All of the entries below are to be repeated word for word.
***** RECORDS FOR THIS TASK *****
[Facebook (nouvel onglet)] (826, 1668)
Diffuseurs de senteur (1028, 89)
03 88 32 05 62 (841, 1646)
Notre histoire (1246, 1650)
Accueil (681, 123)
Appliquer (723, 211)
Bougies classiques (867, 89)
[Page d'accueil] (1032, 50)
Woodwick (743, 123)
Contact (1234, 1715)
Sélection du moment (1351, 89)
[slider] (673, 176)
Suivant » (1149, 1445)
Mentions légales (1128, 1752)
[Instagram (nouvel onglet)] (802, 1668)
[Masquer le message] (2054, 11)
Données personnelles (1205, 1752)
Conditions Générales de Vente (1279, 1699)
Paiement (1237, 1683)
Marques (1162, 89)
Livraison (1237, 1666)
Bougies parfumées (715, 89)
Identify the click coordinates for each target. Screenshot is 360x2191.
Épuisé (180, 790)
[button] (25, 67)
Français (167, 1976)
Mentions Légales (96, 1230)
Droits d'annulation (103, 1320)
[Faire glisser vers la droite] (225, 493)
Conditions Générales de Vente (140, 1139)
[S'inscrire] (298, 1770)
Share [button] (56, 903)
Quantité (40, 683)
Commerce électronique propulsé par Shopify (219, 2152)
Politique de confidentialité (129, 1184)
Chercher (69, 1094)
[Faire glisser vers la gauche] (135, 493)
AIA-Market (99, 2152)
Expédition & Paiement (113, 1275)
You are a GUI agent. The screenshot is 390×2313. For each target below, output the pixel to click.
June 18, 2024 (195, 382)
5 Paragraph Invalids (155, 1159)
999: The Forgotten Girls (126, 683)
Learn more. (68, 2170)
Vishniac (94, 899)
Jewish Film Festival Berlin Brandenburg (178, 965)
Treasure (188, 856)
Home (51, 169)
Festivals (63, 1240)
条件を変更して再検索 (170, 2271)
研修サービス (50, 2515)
*****
- **RESPONSE TO THIS TASK**:
[Facebook (nouvel onglet)] (826, 1668)
Diffuseurs de senteur (1028, 89)
03 88 32 05 62 (841, 1646)
Notre histoire (1246, 1650)
Accueil (681, 123)
Appliquer (723, 211)
Bougies classiques (867, 89)
[Page d'accueil] (1032, 50)
Woodwick (743, 123)
Contact (1234, 1715)
Sélection du moment (1351, 89)
[slider] (673, 176)
Suivant » (1149, 1445)
Mentions légales (1128, 1752)
[Instagram (nouvel onglet)] (802, 1668)
[Masquer le message] (2054, 11)
Données personnelles (1205, 1752)
Conditions Générales de Vente (1279, 1699)
Paiement (1237, 1683)
Marques (1162, 89)
Livraison (1237, 1666)
Bougies parfumées (715, 89)
Identify the click coordinates for each target. Screenshot is 360x2191.
Épuisé (180, 790)
[button] (25, 67)
Français (167, 1976)
Mentions Légales (96, 1230)
Droits d'annulation (103, 1320)
[Faire glisser vers la droite] (225, 493)
Conditions Générales de Vente (140, 1139)
[S'inscrire] (298, 1770)
Share [button] (56, 903)
Quantité (40, 683)
Commerce électronique propulsé par Shopify (219, 2152)
Politique de confidentialité (129, 1184)
Chercher (69, 1094)
[Faire glisser vers la gauche] (135, 493)
AIA-Market (99, 2152)
Expédition & Paiement (113, 1275)
You are a GUI agent. The screenshot is 390×2313. For each target below, output the pixel to click.
June 18, 2024 (195, 382)
5 Paragraph Invalids (155, 1159)
999: The Forgotten Girls (126, 683)
Learn more. (68, 2170)
Vishniac (94, 899)
Jewish Film Festival Berlin Brandenburg (178, 965)
Treasure (188, 856)
Home (51, 169)
Festivals (63, 1240)
条件を変更して再検索 (170, 2271)
研修サービス (50, 2515)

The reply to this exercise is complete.